The ‘new’ old den took a while to be recolonized, and is now home to around ten individuals – the others may have found shelter elsewhere. It is once again in an old termite mound densely covered in wild date palm, red spike-thorn and wooly caper-bush scrub, whose ferocious thorns offer the young inhabitants some kind of protection against marauders.
The behaviour we have witnessed here is indicative of the highly evolved and unusual social structure of these animals. Theirs is a female- dominated society with rigid parameters bounding the lives of every individual within the clan. Even the lowest-ranking female has a higher status than the highest-ranking male, and the females stay within their natal groups while the males migrate to other clans between the ages of two and six years old. Thus a den-site would typically contain several different matrilines, which is evident here.
The ritualised greeting ceremony of hyaena is highly unusual – two animals will stand parallel and face in opposite directions. Both individuals usually lift the hind leg nearest to the other and sniff or lick the anogenital region of the other. The unique aspect of greetings between individuals is the prominent role of the erect ”penis” in animals of both sexes. This is used to signal submission. Greetings occur between all ages and both sexes, although greetings between adult females and males are uncommon and are typically restricted to males above median rank, principally the alpha male. Cubs can erect their penis or clitoris (known as a clitiform penis) and engage in greeting ceremonies as early as four weeks after birth.

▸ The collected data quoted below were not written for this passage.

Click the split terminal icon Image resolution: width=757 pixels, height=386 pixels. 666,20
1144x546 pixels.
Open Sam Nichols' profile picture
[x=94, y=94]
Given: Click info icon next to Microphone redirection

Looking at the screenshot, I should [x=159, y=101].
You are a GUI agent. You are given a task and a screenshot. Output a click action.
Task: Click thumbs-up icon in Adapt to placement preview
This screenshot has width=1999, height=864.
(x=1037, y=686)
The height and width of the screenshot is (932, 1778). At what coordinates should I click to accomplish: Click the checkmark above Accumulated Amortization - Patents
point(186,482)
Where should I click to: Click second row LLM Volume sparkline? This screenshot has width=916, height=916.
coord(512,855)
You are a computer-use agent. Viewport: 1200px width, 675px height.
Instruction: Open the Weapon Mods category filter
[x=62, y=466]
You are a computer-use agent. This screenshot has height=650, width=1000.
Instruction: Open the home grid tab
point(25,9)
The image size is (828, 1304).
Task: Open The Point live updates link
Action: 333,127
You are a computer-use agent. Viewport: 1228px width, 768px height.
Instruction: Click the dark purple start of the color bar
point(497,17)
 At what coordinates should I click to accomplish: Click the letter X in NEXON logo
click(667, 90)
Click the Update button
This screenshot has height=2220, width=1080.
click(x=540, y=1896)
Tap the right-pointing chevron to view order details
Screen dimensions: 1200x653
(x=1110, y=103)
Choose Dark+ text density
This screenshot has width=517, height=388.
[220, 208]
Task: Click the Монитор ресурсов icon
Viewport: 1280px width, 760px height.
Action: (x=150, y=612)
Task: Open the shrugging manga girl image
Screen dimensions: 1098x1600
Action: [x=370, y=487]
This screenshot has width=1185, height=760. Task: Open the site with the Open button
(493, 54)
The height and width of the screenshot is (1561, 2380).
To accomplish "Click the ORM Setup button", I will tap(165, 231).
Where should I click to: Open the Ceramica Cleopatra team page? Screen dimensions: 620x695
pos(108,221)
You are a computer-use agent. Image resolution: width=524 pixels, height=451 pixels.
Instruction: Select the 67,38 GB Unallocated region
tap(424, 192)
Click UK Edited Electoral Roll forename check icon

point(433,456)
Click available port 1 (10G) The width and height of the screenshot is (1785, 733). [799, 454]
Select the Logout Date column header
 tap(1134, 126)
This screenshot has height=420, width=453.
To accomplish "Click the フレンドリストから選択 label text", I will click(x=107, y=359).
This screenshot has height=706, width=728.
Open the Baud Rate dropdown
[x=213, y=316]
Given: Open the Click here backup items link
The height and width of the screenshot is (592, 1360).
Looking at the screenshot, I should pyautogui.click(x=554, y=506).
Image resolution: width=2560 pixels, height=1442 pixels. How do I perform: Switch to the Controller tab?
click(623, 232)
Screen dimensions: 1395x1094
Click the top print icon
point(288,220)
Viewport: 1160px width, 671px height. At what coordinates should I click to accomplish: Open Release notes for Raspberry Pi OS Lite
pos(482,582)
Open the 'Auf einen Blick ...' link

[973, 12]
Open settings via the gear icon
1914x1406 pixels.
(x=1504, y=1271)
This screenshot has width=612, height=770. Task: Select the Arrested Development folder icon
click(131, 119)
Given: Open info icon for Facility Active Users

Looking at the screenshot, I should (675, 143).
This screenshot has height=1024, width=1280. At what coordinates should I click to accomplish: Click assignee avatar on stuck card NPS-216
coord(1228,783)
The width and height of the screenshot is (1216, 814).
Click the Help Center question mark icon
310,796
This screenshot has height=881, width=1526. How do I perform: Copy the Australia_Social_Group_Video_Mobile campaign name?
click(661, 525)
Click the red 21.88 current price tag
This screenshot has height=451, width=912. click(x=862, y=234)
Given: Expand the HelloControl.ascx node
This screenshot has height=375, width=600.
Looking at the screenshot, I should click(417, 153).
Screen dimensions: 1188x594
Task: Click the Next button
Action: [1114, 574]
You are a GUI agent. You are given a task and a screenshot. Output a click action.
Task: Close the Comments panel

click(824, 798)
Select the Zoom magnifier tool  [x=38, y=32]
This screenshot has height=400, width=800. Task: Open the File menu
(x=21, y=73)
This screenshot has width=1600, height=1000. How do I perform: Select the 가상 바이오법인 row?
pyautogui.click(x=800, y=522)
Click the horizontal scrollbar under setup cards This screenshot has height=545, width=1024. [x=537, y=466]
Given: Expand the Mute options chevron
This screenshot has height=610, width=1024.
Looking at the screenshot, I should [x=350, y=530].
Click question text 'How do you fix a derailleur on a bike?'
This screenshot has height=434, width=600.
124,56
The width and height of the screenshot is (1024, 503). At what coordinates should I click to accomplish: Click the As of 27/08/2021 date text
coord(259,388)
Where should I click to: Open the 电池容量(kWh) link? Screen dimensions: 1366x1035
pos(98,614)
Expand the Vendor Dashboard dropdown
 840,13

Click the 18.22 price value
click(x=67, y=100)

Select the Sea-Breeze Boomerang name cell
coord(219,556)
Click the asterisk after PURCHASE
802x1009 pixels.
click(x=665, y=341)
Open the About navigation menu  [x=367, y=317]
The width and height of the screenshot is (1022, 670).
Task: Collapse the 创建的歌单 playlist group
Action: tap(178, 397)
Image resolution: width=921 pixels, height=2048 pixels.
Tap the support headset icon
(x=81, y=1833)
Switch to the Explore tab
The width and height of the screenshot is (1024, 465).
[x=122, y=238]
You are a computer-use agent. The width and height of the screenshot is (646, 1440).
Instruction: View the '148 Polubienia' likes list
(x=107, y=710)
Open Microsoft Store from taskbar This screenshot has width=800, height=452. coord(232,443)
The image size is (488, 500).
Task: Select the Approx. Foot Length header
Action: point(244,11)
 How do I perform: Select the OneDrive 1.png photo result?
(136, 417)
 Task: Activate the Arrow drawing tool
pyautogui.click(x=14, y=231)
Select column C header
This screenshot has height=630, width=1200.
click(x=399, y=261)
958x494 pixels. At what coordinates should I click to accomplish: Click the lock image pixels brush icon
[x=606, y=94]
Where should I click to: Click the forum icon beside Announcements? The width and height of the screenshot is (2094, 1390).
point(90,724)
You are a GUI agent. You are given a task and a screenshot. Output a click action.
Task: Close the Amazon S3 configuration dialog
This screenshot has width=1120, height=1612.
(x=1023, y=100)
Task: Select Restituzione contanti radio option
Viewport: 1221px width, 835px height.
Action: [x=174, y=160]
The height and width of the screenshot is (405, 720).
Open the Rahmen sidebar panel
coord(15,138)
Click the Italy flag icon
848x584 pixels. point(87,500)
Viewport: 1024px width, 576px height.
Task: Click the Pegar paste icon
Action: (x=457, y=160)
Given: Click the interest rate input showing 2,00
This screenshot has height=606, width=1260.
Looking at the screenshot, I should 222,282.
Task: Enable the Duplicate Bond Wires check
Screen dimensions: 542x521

The pictured behaviour here shows a young female of high social rank returning to the den site where her mother has two very young pups. This youngster, in a display of typical teenage jealousy, attacked her siblings with much twittering and whooping, while the mother stood by and only intervened when things became too boisterous. Had the teenager been any other rank than superior or belong to another mother, it would have been mercilessly attacked – infanticide among hyaena of different ranks is well documented.
After the youngster had learnt that the their mother was not going to tolerate this jealousy, all clan members calmed down and returned to suckling or basking in the late glow of the setting sun.
Along with lions, which are considered more charismatic and attractive by visitors unfamiliar with their fascinating lives, hyaena are the dominant “super predators” of the African landscape, and the same is true here at Mombo, where we have an incredible opportunity and privilege to witness them at close range as quiet spectators of their natural behavior.